Jumlah korban yang mati ada delapan orang yang merupakan pelayan di mansion tersebut. Disana ada Mertun Tettero yang sudah menunggu kedatangannya.
"Dimana Kinsey?" Stanley langsung bertanya tanpa bisa menjaga kesabarannya.
"Ikut aku." ucap Mertun sedih.
Keduanya berjalan menuju ke salah satu kamar khusus mayat dan Stanley melihat ada 'tubuh' manusia yang ditutupi kain putih.
"Aku sudah mengindetifikasi tujuh mayat lainnya, mereka semua adalah pelayanku. Untuk yang ini.. aku tidak tahu apakah dia Kinsey atau bukan. Golongan darahnya memang sama dengan Kinsey, tapi.. aku ingin kau yang memastikannya."
"Maksudmu ada kemungkinan dia bukan Kinsey?"
"Kau akan tahu nanti."
Salah seorang penjaga kamar menuntun mereka mendekat sebelum membuka kain putih yang menutupi 'Kinsey'.
Stanley memasang ekspresi datar ketika melihat tubuh hitam akibat terbakar selama berjam-jam disana. Wajahnya sudah tidak dikenali dan ada beberapa jari terpotong. Sebelah tangannya terpotong hingga mencapai siku dan bau tidak sedap menyeruak menusuk hidungnya.

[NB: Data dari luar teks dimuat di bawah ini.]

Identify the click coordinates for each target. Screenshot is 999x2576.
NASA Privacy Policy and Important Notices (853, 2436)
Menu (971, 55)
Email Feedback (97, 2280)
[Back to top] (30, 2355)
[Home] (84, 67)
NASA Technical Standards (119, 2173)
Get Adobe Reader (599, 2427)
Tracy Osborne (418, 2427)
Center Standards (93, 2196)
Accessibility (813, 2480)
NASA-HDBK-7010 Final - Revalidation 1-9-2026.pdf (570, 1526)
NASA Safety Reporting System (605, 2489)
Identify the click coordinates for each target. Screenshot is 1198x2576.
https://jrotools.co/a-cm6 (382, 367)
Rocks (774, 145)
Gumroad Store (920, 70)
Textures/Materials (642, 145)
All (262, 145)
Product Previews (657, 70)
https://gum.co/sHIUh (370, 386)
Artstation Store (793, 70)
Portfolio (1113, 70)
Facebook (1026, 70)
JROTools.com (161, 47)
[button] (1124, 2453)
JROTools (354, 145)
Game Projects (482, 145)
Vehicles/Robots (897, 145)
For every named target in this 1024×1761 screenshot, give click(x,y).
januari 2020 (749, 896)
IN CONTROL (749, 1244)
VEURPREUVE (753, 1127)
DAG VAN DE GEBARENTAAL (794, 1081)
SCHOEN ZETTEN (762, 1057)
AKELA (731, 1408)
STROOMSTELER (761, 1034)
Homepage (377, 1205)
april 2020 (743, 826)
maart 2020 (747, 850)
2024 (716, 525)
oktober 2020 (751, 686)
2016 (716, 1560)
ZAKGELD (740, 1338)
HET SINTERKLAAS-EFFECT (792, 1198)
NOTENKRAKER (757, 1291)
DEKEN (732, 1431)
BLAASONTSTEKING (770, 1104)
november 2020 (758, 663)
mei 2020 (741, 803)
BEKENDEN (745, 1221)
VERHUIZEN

Stanley menyelidiki postur tubuh mayat tersebut dan keningnya mengernyit menyadari sesuatu.
Saat mulutnya hendak membuka suara dia melihat Mertun sedang memandangnya dengan tatapan peringatan. Jadi Stanley menelan kembali apa yang ingin dilontarkannya.
"Dia adalah Kinsey." ujar Stanley kemudian mengkonfirmasi identitas mayat tersebut. "Tubuh ini memang adalah Kinsey Alvianc."